• **WHAT TO DO**: What you return must be an exact copy of the lines in the listing below between the line holding "Screen dimensions: 227x113" and the line holding "Click the URL", inclusive, and nothing more.

• **PROVIDED ENTRIES**:
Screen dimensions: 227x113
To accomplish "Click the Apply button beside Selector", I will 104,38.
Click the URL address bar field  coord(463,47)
--
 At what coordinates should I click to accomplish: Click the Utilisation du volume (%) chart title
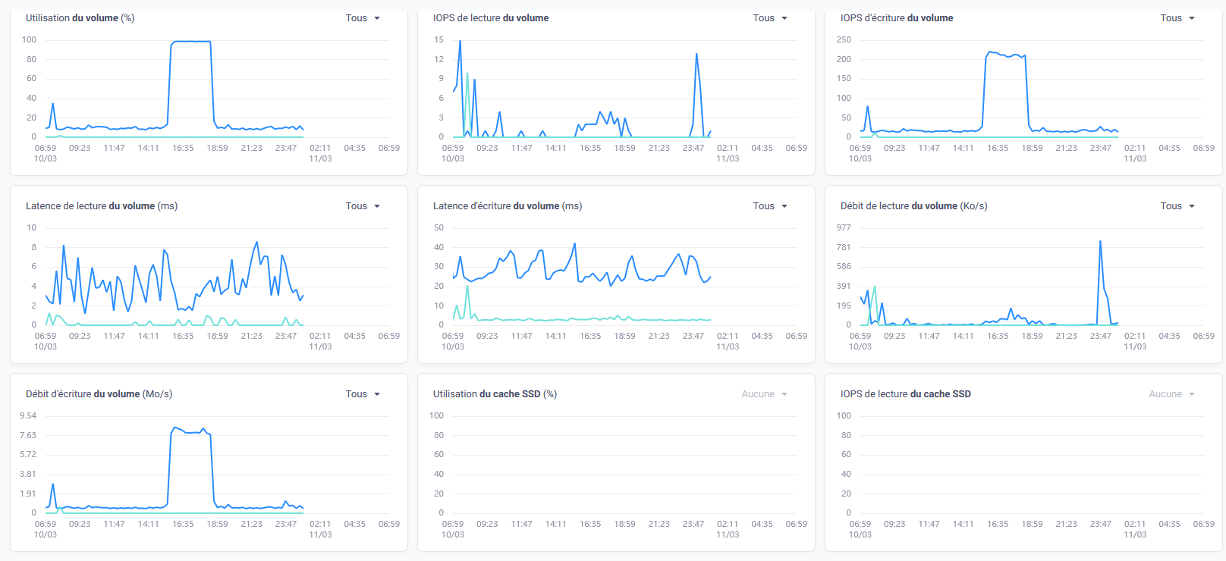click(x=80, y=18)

• **RESPONSE TO THE EXERCISE**:
Screen dimensions: 227x113
To accomplish "Click the Apply button beside Selector", I will 104,38.
Click the URL address bar field  coord(463,47)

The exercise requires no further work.